Is a spouse responsible for medical bills?

A fellow caregiver asked...

What's the spousal responsibility for medical bills and final medical expenses? My father died in February 2009 of a heart attack. He was in the hospital for a week until his passing. He is now being mailed bills for some medical procedures while he was in the hospital which weren't covered by his insurance. I am concerned for my mother since now she is a widow with no income other than Supplemental Security Income (SSI). She has medical bills herself and has been paying for COBRA insurance, which is pretty expensive at about $500 a month, in order for her to continue with her medical issues. My mother has been a house wife for over forty years, she has never been employed before. My father was their sole income provider. She has a little money saved up after paying for his funeral arrangements and paid all their property taxes one month before my father passed. Luckily, they owned the house we grew up in so she isn't having to pay rent/ mortgage. She is willing to make arrangements with the bill collectors but I asked her to hold off. She will only have her SSI to depend on. I was hoping to find some information that may help us.
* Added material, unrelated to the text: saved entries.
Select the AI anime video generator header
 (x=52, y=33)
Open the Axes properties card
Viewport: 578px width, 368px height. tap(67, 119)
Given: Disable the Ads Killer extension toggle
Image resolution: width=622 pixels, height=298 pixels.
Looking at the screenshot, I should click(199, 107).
I strongly feel she should send a copy of my father's death certificate and explain she has no money to pay his medical expenses. Could someone please help me with some advise.

Expert Answer

Barbara Repa, a Caring.com senior editor, is an attorney, a journalist specializing in aging issues, and the author of Your Rights in the Workplace (Nolo), now in its 10th edition.

Your instincts and advice to your mother to proceed slowly and cautiously in paying your father’s final medical bills were sound.
A recent study revealed the scary statistic that about 90% of hospital bills contain errors, mostly in the hospital's favor. But may people pay the bills without question or documentation, especially since most medical providers are quite aggressive about coming after those they target to pay.
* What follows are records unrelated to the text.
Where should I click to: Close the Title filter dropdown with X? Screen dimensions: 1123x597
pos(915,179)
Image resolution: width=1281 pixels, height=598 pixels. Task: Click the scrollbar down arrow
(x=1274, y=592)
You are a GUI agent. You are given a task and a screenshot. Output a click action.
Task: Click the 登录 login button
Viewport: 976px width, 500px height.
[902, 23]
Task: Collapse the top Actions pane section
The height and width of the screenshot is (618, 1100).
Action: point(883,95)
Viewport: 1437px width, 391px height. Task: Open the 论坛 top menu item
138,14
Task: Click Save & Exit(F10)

But even they can’t wring money where there’s none to be had. And the law protects Social Security benefits from being taken to cover this medical debt.

These days, it is not uncommon for people to need time and help in paying medical bills. Some hospitals have their own programs in place that provide this help, or can put you in contact with outside programs that can help pay the bills. These programs may significantly lower the total amount of a hospital bill. Also, some hospitals offer payment plans, which can stretch out payment of hospital bills over time at interest rates well below market. To find out more about these possibilities, contact the hospital’s patient representative or ombudsman.